Frau Özdemir hat bislang in Vollzeit bei ihrem Arbeitgeber gearbeitet und dort Bruttoleistungen in Höhe von 1350 Euro bezogen. Nach allen Abzügen bleiben ihr noch 1025 Euro.

Damit verdient sie im Monat mehr als 390 Euro netto und hat Anspruch auf eine Leistung in Höhe von 13 Euro von der Krankenkasse und einen Arbeitgeberzuschlag. Beides soll am Ende ihr Nettogehalt in voller Höhe ersetzen.

So sieht die konkrete Rechnung aus:

1025 € x 3 = 3075 € / 90 = 34,17 € – 13 € (KK) = 21,17 € Arbeitgeberzuschuss

Um den konkreten Tagessatz zu errechnen, wird der Nettolohn der letzten drei Monate durch die Kalendertage geteilt. Von diesem Ergebnis werden noch die 13 Euro abgezogen, die die Arbeitnehmerin durch die Krankenkasse erhält. Übrig bleibt der Arbeitnehmerzuschuss. Konkret heißt das, an dieser Stelle noch einmal, dass die Arbeitnehmerin in den sechs Wochen vor und den acht Wochen nach der Geburt in der Regel Anspruch auf volle Zahlung des Nettolohns hat.
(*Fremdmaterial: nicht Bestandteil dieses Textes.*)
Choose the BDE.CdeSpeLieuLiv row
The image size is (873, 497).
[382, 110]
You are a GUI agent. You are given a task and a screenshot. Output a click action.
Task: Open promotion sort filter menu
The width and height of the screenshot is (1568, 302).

Was genau Ihnen zusteht, erfahren Sie bei ihrer Krankenkasse.

Mutterschaftsgeld beantragen

Wie üblich erhalten Sie auch das Mutterschaftsgeld nicht einfach so. Dazu muss einiges an Papierkram erledigt werden. Am besten machen Sie sich daher schon vorab mit allen Formalitäten vertraut, sodass Sie sieben Wochen vor der Geburt nur noch alle Anträge abgeben müssen. Hier sind vor allem der Arbeitgeber, die Krankenkasse und ggf. das Bundesversicherungsamt zuständig.

Weiterführende Informationen erhalten Sie von den zuständigen Stellen, auch über andere Förderungsgelder wie z.B das Elterngeld.